Both ETFs include companies involved in wind, solar, biofuels and geothermal companies, and both have Chinese electric vehicle company NIO NIO, +1.40% as their No. 1 holding. But they differ in that the Invesco fund is an equal-weight index, which caps the dominance of any one company, while in the First Trust fund, NIO accounts for 14.4% of the holdings.
Another avenue for investing is to look at the biggest producers of greenhouse gas emissions and what publicly traded companies may be in a position to mitigate those emissions.
Older buildings are notorious leakers of energy. These structures contribute nearly 40% of annual global greenhouse gas emissions, according to Architecture 2030, a group that seeks to reduce the carbon footprint of buildings, and approximately two-thirds of those buildings will still exist in 2050. Retrofitting existing structures with better insulation can help reduce an old building’s carbon footprint.

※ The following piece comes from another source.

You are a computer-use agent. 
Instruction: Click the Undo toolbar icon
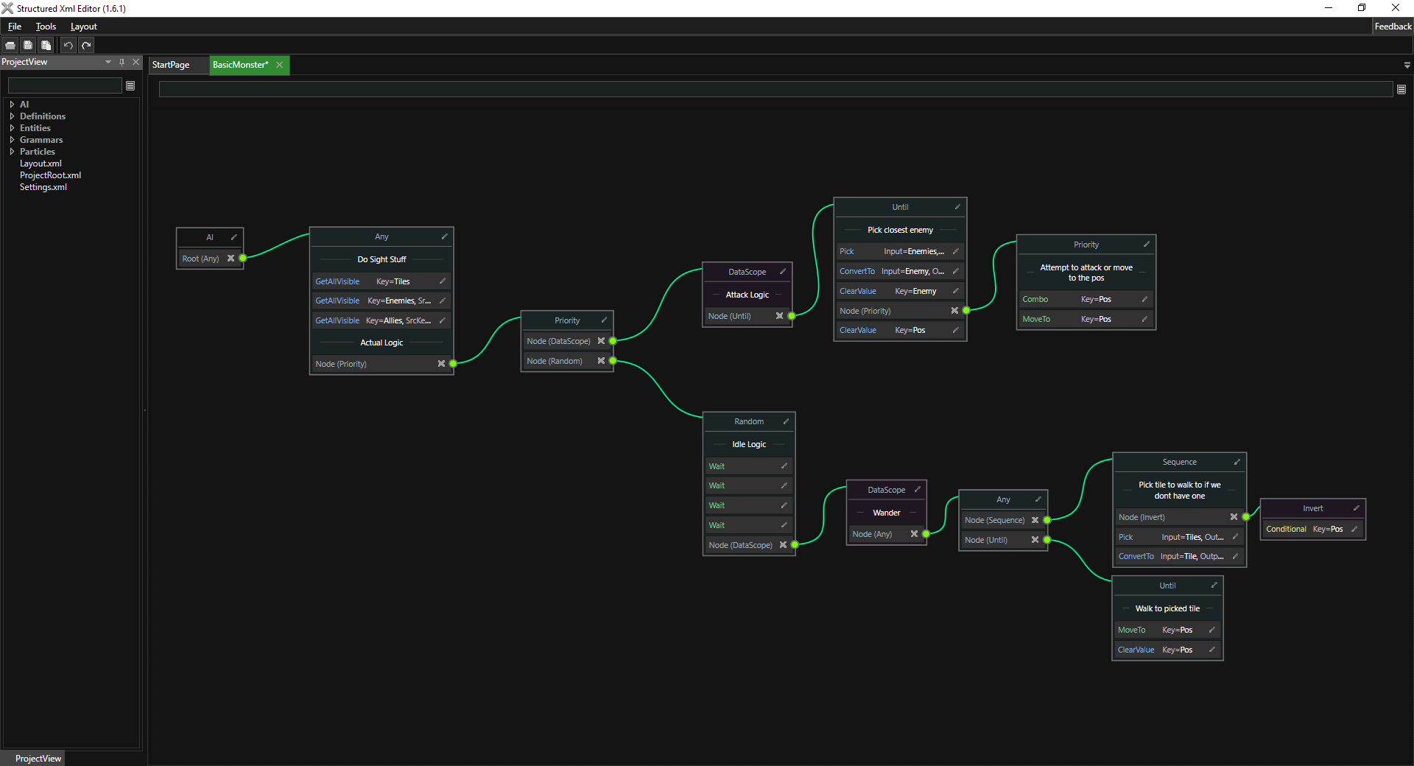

Toward that goal, consider these three leaders in the building products division: Owens Corning OC, -2.09%, Ireland’s Kingspan Group KGSPY, -5.96% KRX, -2.94% and Johnson Controls JCI, -1.87%. Both Owens Corning and Kingspan produce thermal insulation materials, while Johnson Controls sells HVAC systems under brands such as York.
As interest in climate change mitigation and reducing greenhouse gases grows, investors may have more options to consider, but like with any investment, they should do their own research.